Torno sulla visita di Gheddafi anche per segnalare un commento, quello di Roberto Perotti, sul Sole 24 Ore di oggi, che mi pare condivisibilissimo per quanti, come me, non ritengono scandalosi il trattato di amicizia e gli accordi con la Libia ma hanno trovato francamente eccessivi e stomachevoli gli onori tributati in queste ore al leader libico. Aggiungo però che uno scandalo ancora maggiore avrebbero dovuto suscitarlo, e dovrebbero suscitarlo tuttora, le politiche andreottiane e craxiane nei confronti della Libia negli anni '80 - quando addirittura abbassavamo la testa di fronte a un Gheddafi aggressivo e minaccioso - e nei confronti del mondo arabo in generale e persino delle organizzazioni terroristiche. Della politica estera italiana di allora nessuno si vergogna?
Perotti osserva che a non parlare con i dittatori, «alla fine, a rimetterci sono i paesi più piccoli, contro i quali si fa una bella figura a ergersi a paladini dei diritti umani, senza però subire troppe conseguenze sul piano economico... così come sarebbe ipocrita rifiutarsi di fare affari con il colonnello». Se da una parte c'è questa ipocrisia, è anche vero che «quanto avviene in questi giorni va però ben al di là del necessario», che sono il trattato, gli accordi, i rapporti commerciali.

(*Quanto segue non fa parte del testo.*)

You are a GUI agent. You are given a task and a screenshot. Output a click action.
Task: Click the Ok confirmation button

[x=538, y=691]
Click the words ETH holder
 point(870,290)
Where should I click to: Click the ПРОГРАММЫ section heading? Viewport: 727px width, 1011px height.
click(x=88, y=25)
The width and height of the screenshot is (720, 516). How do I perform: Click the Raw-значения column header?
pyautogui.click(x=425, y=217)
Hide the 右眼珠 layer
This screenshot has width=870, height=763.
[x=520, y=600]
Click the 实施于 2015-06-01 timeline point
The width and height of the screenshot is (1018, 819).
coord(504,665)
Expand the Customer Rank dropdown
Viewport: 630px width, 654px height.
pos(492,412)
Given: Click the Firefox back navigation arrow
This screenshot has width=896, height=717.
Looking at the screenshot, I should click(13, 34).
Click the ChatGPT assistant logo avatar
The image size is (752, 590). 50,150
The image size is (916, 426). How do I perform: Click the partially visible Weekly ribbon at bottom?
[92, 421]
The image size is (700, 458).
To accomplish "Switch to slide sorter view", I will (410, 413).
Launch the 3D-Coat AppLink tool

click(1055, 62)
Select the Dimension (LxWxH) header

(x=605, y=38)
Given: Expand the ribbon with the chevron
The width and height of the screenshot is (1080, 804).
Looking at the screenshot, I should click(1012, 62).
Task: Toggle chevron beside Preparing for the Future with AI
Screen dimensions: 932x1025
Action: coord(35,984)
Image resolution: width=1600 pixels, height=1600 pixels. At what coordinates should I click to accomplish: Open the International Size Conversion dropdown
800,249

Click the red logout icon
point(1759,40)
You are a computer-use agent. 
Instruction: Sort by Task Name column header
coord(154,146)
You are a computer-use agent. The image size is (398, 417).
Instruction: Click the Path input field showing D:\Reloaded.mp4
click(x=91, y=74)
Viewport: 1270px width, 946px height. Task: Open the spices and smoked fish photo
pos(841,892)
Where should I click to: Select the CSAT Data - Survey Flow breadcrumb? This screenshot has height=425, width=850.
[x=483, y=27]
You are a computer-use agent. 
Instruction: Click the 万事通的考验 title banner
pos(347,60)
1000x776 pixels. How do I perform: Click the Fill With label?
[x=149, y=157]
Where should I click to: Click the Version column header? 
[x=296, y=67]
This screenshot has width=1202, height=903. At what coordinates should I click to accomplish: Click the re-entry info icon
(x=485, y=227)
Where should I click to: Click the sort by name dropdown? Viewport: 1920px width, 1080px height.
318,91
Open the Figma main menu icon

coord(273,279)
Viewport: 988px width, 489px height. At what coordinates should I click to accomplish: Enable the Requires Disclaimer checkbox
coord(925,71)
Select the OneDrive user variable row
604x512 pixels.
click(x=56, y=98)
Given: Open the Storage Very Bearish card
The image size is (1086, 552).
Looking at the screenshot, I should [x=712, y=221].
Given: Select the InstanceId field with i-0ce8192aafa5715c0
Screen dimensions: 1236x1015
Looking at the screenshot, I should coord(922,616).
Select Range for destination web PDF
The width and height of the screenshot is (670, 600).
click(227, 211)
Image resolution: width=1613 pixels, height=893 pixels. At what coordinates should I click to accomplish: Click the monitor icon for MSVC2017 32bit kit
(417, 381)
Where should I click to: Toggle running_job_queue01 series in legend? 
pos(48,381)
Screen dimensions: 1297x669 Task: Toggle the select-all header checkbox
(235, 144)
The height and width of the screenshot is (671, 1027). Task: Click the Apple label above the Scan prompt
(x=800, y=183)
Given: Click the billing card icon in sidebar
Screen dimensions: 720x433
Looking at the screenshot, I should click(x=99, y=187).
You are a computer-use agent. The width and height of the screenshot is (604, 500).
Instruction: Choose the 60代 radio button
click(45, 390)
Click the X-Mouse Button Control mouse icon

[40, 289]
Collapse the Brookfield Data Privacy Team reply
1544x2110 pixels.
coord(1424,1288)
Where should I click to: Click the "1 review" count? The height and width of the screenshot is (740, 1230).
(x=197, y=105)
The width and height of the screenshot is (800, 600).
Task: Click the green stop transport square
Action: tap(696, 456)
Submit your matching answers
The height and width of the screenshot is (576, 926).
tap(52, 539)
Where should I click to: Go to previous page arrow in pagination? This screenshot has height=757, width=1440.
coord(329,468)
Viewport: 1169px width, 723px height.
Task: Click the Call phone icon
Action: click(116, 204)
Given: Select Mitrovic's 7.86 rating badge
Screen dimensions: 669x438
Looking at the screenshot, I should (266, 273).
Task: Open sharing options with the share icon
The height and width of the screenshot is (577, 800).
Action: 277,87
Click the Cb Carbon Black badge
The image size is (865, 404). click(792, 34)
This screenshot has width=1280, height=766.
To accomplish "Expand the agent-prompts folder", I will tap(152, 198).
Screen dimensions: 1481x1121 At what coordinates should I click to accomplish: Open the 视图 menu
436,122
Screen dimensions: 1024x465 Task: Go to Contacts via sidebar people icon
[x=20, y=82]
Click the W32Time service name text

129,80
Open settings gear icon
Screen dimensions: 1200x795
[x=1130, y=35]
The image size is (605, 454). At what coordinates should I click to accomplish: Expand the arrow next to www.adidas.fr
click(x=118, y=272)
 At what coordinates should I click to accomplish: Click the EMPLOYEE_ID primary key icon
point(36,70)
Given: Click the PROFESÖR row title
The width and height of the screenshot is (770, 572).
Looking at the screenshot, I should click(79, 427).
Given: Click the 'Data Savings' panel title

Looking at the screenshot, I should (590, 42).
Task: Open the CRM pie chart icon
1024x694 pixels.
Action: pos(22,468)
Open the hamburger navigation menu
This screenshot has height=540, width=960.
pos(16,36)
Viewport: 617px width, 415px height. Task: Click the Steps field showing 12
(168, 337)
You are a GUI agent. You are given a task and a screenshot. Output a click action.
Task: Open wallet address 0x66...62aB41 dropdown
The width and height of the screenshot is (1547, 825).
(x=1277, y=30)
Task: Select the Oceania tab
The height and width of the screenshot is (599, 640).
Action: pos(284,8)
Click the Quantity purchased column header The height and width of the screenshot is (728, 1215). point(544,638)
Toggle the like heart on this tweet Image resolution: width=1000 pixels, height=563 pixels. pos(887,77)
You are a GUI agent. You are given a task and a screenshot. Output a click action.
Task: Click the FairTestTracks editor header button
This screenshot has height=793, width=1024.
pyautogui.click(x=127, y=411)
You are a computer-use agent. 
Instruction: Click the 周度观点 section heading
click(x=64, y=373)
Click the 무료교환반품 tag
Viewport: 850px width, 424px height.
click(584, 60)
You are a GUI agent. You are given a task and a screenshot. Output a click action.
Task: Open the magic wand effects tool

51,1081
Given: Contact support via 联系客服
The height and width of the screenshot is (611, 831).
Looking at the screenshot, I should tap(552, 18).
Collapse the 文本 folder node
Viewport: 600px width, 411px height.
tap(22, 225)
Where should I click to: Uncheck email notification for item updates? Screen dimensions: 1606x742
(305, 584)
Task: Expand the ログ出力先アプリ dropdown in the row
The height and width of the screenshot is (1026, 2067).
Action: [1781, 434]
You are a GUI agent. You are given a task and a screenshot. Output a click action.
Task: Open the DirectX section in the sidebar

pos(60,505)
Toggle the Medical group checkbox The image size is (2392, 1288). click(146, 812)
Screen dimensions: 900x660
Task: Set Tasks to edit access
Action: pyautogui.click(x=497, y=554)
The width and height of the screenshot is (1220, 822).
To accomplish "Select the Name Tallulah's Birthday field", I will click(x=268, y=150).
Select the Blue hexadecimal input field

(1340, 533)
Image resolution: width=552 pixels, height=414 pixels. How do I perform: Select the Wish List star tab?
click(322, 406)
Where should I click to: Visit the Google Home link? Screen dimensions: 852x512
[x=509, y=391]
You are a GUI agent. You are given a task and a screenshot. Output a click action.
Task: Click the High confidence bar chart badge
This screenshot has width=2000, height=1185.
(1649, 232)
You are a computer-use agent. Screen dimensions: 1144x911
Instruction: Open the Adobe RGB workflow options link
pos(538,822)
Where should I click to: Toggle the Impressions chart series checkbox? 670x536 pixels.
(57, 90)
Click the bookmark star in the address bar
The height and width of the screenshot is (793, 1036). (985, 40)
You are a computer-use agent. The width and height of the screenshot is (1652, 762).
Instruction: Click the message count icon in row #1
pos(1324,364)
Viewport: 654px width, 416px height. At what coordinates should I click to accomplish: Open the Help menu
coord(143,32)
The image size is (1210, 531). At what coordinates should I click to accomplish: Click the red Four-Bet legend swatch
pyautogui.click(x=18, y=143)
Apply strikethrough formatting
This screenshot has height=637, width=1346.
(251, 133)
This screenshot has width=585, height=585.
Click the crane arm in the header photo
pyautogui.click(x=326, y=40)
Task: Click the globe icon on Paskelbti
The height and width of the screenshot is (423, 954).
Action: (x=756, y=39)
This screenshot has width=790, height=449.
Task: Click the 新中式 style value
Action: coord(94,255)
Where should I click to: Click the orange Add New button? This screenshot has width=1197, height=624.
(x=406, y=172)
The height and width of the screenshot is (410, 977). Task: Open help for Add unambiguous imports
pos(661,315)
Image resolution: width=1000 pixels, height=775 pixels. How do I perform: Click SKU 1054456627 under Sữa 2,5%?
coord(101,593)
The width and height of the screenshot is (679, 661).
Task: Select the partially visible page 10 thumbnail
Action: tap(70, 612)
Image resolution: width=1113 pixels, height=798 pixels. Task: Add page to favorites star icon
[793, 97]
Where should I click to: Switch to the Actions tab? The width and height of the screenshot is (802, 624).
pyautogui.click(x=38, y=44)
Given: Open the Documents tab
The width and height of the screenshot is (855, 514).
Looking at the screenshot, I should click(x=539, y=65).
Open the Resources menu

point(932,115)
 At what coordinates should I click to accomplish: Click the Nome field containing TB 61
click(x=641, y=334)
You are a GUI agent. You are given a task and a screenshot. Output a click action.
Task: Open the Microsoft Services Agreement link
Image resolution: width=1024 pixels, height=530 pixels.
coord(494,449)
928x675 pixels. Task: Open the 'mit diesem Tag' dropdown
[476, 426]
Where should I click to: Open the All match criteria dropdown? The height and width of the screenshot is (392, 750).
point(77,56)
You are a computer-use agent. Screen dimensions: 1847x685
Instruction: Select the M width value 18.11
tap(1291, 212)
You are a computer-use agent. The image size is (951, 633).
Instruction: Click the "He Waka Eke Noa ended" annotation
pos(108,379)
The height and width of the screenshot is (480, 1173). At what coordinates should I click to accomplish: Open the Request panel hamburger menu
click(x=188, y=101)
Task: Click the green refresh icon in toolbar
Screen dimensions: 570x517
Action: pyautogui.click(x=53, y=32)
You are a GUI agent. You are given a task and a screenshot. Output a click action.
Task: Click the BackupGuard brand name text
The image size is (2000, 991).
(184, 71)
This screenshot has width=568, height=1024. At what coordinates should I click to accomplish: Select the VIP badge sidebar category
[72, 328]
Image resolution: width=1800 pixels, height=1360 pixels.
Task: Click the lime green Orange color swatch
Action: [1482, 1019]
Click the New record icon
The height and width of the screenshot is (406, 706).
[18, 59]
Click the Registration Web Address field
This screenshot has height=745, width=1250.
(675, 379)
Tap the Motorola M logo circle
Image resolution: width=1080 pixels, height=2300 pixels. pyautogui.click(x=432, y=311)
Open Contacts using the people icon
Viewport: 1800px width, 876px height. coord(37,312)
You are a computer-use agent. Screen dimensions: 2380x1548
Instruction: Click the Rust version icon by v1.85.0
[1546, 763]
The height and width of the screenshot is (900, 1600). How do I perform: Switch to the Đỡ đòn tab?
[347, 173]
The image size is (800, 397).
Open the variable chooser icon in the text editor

Perotti ben individua i motivi di questa calorosa accoglienza: nel suo piccolo, il fondo sovrano libico ci torna utile per ricapitalizzare banche e aziende (è ovvio che l'etica di impresa di cui straparlando ministri e industriali va a farsi fottere); il secondo motivo è che «vorremmo rifilargli un po' d'immigrati illegali». Vanno bene i respingimenti, meno bene disinteressarci di come a pochi chilometri dalle nostre coste vengono trattati gli immigrati ma anche gli stessi cittadini libici. Poi Perotti spiega perfettamente le cause della debolezza e dell'irrilevanza della nostra politica estera:
«Una conseguenza inevitabile del susseguirsi incessante di governi improvvisati, e di tante piccole furberie che a noi sembravano sottili equilibrismi di statisti consumati ma che all'estero apparivano solo come frutto di politici inesperti e inaffidabili. Per rifarsi una patina di rispettabilità internazionale, il punto di partenza più naturale è il teatro dietro casa, il Mediterraneo. Purtroppo per noi, a tutti gli altri una tale politica appare terribilmente provinciale. Queste aspirazioni si saldano con il terzomondismo dormiente in molti ambienti italiani, secondo cui Gheddafi, con tutti i suoi problemi, è un interlocuotre accettabile perché proviene pur sempre dalla parte "politicamente corretta" del mondo. E' questa una motivazione che ha svolto un ruolo fondamentale negli anni '80 e '90, quando diversi governi di centro-sinistra hanno corteggiato Gheddafi per fare uno sgarbo all'alleato americano e mettersi a posto la vecchia coscienza militante, e che forse spiega il coinvolgimento anche di certi ambienti della sinistra (come la Fondazione Italianieuropei) nello spettacolo di questi giorni».Si riferisce al nostro al-Dalemah. Infine, il «degrado» dell'università italiana. Perotti osserva come l'intervento del dittatore libico a La Sapienza e la laurea honoris causa a Sassari non abbiano sollevato indignazione e proteste paragonabili a quelle contro la visita di Papa Benedetto XVI.
1 comment:
Se Obama stringe la mano a Chavez chiedete l'impeachment, se Berlusconi la stringe a Gheddafi è tutto folklore. Complimenti. Che c'entra D'Alema? E' l'argomento del bue che da del cornuto all'asino.